- Died: c. 1138
- Other name: Walter fitzRichard
- Occupation: Baron
- Years active: 1119–1136
- Known for: founding Tintern Abbey
- Parent(s): Richard de Clare Rohese

= Walter de Clare =

12th-century Anglo-Norman baron in England

Walter de Clare or Walter fitzRichard (Note: Other versions of his name include Walter fitz Richard of Clare and Walter fitz Richard de Clare.) (died probably 1137 or 1138) was an Anglo-Norman nobleman and founder of Tintern Abbey. A member of a powerful family, Walter was a younger son who was given the Lordship of Striguil together with lands around Chepstow Castle by King Henry I of England sometime before 1119. Walter continued to appear in Henry's charters for the rest of the reign, and was an early supporter of King Stephen of England, Henry's successor as king. Walter last appears in the historical record in 1136 and died without children. His lands went to his nephew.

==Family and background==

Walter was a younger son of Richard de Clare, a Norman lord and landholder who also held Clare and Tonbridge in England. Walter's mother was Rohese, the daughter of Walter Giffard. Rohese and Richard had at least six sons and two daughters. Besides Walter, they were Roger, Gilbert, Richard, Robert, and Godfrey. The daughters were Alice and Rohese. Walter's family of de Clare was a powerful one, with members of it having participated in rebellions and conspiracies against Henry's older brother King William II of England (d. 1100) in 1088 and 1095.

==Life==

Little is known of Walter's life, most of it deriving from the Gesta Normannorum Ducum written by William of Jumieges. The first mention of Walter in the historical record is when he was granted the lordship of Netherwent, including Chepstow Castle beside the River Wye, by King Henry I of England. This occurred sometime before 1119. Walter's lordship of Netherwent or Chepstow was generally considered a feudal barony, and Walter is considered a baron by most historians. (Note: These lands had previously been held by Roger de Breteuil, who rebelled in 1075 and had his lands confiscated by the king.) Walter's land grant was part of a larger series of grants by Henry in southern Wales, including some given to Walter's brother Gilbert de Clare. Henry also granted lands to another brother of Gilbert and Walter: Robert, who received Little Dunmow. These grants from the king to the Clare family helped bring them over to the royal side during the conflict between the king and his nephew William Clito over the control of Normandy in the late 1110s.

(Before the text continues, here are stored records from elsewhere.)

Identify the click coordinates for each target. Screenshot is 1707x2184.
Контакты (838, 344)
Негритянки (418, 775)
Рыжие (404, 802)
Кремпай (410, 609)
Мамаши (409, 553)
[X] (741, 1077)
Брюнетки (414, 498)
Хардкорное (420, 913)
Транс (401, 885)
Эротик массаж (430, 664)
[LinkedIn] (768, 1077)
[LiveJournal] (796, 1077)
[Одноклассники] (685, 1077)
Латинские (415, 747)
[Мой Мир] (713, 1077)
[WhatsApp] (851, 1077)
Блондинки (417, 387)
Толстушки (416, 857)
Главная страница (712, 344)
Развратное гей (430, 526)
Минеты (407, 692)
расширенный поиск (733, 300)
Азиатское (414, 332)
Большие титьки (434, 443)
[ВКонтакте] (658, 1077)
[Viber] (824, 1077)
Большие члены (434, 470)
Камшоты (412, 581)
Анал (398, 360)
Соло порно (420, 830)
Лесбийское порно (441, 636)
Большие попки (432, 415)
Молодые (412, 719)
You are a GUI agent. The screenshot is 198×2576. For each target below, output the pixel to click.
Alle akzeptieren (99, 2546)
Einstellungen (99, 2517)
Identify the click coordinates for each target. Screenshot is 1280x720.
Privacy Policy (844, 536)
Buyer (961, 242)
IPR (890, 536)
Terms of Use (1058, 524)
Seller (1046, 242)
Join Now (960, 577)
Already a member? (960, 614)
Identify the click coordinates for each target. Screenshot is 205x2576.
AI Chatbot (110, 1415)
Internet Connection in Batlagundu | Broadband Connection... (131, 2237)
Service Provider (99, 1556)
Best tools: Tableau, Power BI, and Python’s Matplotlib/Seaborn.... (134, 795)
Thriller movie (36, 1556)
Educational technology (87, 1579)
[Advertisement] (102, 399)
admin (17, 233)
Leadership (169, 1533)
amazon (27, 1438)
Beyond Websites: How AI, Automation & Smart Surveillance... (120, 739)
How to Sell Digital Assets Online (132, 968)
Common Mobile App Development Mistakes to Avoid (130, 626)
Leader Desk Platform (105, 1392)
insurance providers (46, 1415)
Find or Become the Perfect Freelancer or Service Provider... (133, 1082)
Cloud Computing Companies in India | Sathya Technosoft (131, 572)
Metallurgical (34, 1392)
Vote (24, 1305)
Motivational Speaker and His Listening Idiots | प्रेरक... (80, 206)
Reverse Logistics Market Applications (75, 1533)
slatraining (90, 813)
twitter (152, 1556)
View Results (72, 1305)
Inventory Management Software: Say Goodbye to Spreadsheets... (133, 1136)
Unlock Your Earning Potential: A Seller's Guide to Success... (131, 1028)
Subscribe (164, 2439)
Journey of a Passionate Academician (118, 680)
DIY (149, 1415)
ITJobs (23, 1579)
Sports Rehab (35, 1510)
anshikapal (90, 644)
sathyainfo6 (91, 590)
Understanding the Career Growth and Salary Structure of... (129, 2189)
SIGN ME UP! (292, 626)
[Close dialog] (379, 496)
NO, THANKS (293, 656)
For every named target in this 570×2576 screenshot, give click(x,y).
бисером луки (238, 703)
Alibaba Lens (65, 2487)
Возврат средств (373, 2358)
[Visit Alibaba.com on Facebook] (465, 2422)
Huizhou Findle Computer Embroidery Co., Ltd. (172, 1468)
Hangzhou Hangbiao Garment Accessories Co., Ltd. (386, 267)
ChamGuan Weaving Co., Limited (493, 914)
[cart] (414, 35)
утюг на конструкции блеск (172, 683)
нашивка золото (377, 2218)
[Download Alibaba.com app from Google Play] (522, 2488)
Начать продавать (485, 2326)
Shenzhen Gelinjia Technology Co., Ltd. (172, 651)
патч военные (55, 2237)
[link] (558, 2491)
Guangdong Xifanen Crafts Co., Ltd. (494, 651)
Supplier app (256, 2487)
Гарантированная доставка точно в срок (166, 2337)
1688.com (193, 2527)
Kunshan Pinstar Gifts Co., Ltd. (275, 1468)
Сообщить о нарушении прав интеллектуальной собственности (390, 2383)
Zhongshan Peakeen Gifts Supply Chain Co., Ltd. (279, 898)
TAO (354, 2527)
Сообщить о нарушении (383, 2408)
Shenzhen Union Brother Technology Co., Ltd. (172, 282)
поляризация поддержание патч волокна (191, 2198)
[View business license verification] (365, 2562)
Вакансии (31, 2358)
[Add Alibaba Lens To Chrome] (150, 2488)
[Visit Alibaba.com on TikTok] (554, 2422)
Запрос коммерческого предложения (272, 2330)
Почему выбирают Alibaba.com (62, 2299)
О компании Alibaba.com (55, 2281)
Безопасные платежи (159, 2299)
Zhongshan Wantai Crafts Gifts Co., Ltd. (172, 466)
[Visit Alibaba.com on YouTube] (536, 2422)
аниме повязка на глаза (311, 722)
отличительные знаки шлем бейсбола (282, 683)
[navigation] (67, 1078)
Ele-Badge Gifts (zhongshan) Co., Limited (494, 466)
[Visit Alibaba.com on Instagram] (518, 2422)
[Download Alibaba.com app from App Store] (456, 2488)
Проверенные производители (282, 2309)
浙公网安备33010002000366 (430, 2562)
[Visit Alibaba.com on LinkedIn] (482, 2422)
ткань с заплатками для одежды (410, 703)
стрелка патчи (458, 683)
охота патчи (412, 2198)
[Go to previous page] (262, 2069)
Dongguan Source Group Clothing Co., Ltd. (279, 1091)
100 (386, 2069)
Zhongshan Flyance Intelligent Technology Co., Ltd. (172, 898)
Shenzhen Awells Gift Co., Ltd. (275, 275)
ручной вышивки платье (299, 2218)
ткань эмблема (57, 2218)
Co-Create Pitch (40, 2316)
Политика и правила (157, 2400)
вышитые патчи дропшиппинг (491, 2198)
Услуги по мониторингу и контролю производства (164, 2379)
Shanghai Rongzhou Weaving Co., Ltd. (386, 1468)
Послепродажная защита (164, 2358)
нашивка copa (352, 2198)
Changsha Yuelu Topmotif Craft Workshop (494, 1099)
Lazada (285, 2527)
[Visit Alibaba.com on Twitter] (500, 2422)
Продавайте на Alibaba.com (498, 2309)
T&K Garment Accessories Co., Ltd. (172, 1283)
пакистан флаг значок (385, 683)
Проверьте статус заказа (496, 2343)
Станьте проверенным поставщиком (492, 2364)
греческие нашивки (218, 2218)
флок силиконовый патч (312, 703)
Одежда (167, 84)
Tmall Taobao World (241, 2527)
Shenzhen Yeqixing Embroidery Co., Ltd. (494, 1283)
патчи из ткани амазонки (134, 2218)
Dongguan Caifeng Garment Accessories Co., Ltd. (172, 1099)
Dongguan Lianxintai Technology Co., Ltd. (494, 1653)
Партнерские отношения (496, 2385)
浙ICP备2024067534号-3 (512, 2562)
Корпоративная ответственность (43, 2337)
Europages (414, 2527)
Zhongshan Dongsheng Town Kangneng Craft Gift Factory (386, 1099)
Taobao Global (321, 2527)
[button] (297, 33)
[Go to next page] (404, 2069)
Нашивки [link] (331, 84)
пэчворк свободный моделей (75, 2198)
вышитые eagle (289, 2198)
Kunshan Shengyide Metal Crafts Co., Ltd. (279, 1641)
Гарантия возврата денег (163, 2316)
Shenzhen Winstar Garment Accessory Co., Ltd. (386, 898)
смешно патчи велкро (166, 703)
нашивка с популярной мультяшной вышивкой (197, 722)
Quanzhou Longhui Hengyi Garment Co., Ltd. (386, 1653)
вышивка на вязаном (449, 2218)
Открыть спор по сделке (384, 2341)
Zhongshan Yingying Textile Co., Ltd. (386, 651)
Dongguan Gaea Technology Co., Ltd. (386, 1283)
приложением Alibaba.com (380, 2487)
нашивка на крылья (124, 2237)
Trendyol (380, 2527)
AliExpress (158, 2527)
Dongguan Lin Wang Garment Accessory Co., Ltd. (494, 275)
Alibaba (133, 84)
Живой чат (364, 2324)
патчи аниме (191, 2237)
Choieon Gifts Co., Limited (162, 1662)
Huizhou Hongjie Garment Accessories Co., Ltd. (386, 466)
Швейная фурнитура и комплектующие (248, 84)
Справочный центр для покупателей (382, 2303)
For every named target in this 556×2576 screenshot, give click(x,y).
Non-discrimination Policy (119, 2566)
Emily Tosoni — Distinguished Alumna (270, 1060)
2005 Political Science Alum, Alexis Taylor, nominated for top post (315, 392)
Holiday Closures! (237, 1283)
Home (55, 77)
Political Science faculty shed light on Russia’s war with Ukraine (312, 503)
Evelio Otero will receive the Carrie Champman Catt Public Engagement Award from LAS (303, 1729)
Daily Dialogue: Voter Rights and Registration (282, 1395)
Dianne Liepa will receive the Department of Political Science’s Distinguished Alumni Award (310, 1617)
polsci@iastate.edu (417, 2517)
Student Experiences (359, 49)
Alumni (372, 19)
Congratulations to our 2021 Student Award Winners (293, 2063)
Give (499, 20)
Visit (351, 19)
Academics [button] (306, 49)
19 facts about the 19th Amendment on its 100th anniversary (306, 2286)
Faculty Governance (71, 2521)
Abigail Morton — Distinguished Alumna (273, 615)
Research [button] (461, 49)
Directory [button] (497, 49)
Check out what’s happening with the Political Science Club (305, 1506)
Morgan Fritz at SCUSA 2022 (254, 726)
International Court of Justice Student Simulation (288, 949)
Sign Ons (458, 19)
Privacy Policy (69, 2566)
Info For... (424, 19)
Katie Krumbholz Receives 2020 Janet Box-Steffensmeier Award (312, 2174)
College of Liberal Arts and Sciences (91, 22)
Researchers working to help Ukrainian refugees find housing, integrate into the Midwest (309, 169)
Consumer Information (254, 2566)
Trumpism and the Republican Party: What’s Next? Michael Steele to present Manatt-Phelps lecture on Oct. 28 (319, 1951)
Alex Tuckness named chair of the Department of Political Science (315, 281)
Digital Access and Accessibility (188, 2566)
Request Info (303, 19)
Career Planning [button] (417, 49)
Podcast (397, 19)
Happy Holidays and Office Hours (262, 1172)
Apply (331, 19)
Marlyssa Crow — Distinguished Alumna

Walter was a witness on 12 of Henry's royal charters, all before 1131. He was also a witness for some royal charters issued by Henry's successor, King Stephen of England, early in Stephen's reign. One was a charter issued at Henry's funeral on 4 January 1136 and another at Stephen's court at Easter 1136. These two charter attestations show that he was an early supporter of Stephen in the king's seizure of the throne from Henry's daughter Matilda. These early charters from Stephen's reign are Walter's last appearances in documents during his lifetime. Also in 1136 Walter was in charge of the defense of Le Sap in Normandy against Geoffrey V of Anjou.

Walter established Tintern Abbey as a Cistercian monastery on 9 May 1131, the second Cistercian monastic house to be endowed in Britain. (Note: The first was Waverley Abbey, which was founded in 1128.) The monks for the establishment came from L'Aumône Abbey in France. Although the ruins of Tintern were the subject of a poem by William Wordsworth (Note: The poem has the full title of "Lines written a few miles above Tintern Abbey", although it is often shortened to "Tintern Abbey" and was published in 1798.) and a painting by J. M. W. Turner, these ruins are not Walter's original buildings, as little remains of them.

==Death and legacy==

Historians differ over whether Walter ever married, but agree that he died childless. Michael Altschul lists no wife in his work on the Clares, and C. Warren Hollister, revising J. Horace Round's entry in the Dictionary of National Biography for the Oxford Dictionary of National Biography, states that it is unclear if Walter married. Jennifer Ward, however, states that Walter married Isabella, a daughter of Ralph de Tosny. Katharine Keats-Rohan states that Walter married Isabel, a daughter of Ralph de Tosny, and states that his widow gave an endowment to the cathedral chapter of Salisbury Cathedral for the sake of Walter's soul. Walter was alive at Easter in 1136, (Note: Easter in 1136 occurred on 22 March.) but died after that date. The obituary for Walter from Tintern gives his death date as 10 March, but does not state a year. A date of 1138 is usually given for his death; though this has not been proven, it is likely. His estates passed to his nephew Gilbert de Clare, son of his brother Gilbert, who had died around 1115.